鮭は、淡水→海水→淡水と移動し、生まれた川をさかのぼって産卵し生涯を終えるが、最後の力をふりしぼって、激流をのぼる様子は感慨深い。鮭が人を引き付ける理由は、おいしさだけではないのかもしれない。
鮭の栄養価
鮭は栄養バランスのすぐれた魚で、たんぱく質はもちろん、生活習慣病の予防効果があるとされるEPAとDHAが多く含まれている。また、万病のもとといわれる「活性酸素」を消去するはたらきがあるほか、サーモンピンクの色素「アスタキサンチン」や、体調を整える各種ビタミン、ミネラルなども豊富に含まれている。
編集部イチオシ「鮭のみそ漬け」
「みそ漬け」のおいしさの秘密は「みその酵素」。たんぱく質の分解を促進して肉や魚を柔らかくし、旨味をぐ~んとアップする。加熱殺菌したみそは酵素が失活しているので、よりおいしいみそ漬けを望むなら、「生みそ」がおすすめだ。
みそ味のごちそう鮭料理
日本一鮭を食す「鮭のまち」新潟県村上市の鮭愛
「鮭のまち」として知られる新潟県村上市。平安時代にはすでに漁を行っていて、鮭を朝廷へ献上していた記録も残っている。また江戸時代には、世界ではじめて鮭の自然ふ化に成功するなど、鮭産業を切り開いてきた。村上では、鮭のことを「イヨボヤ」というが、「イヨ=魚、ボヤ=魚」という意で「魚といえば鮭」。料理法は100種類以上ともいわれ、頭から尾びれの先まで内臓も余すことなく大切に食す文化が残っている。

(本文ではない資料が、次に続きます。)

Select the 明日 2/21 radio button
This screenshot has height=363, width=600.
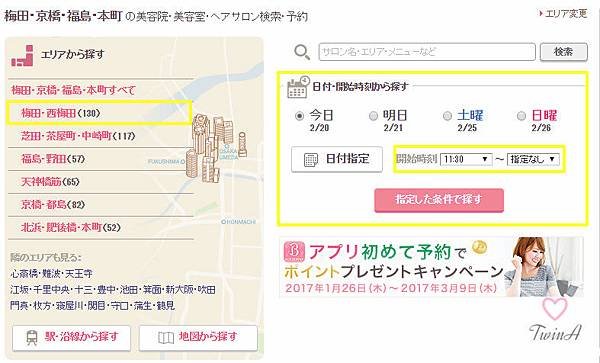373,116
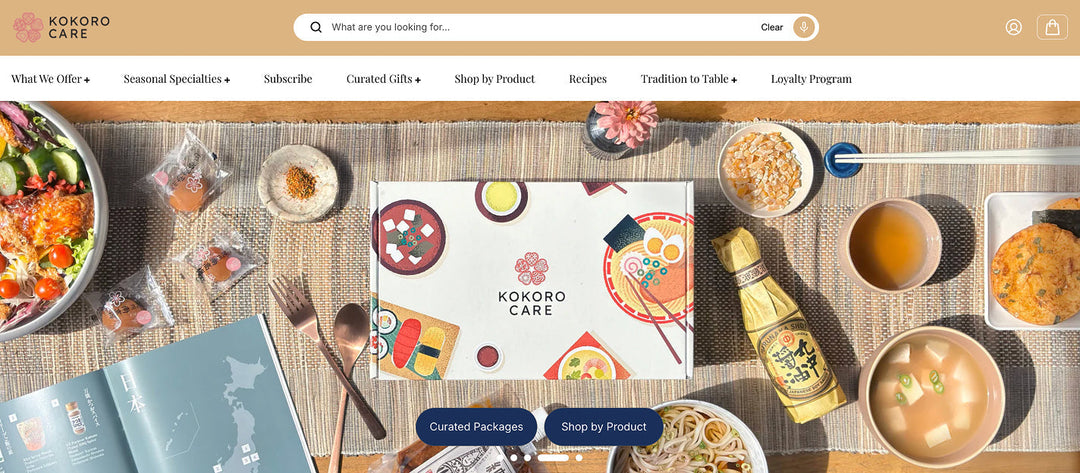The width and height of the screenshot is (1080, 473).
Task: Expand the Curated Gifts menu
Action: tap(384, 79)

中でも代表的な「塩引き鮭」は、村上市の冬の風物詩で11月中旬頃になると、各家の軒下に吊り下げられる。約2週間の寒風熟成により、たんぱく質がアミノ酸に変わり、まろやかな旨味が醸成される。地元では、自家製の塩引き鮭で年を越すほか、祭礼のお膳にも「鮭の酒びたし」が使われるなど、年中欠かせない存在である。「なわた汁」は、鮭の内臓と野菜を一緒に煮込み、みそ汁にしたもの。一般の家庭料理というよりは、旅館などの専門店で出されることが多い。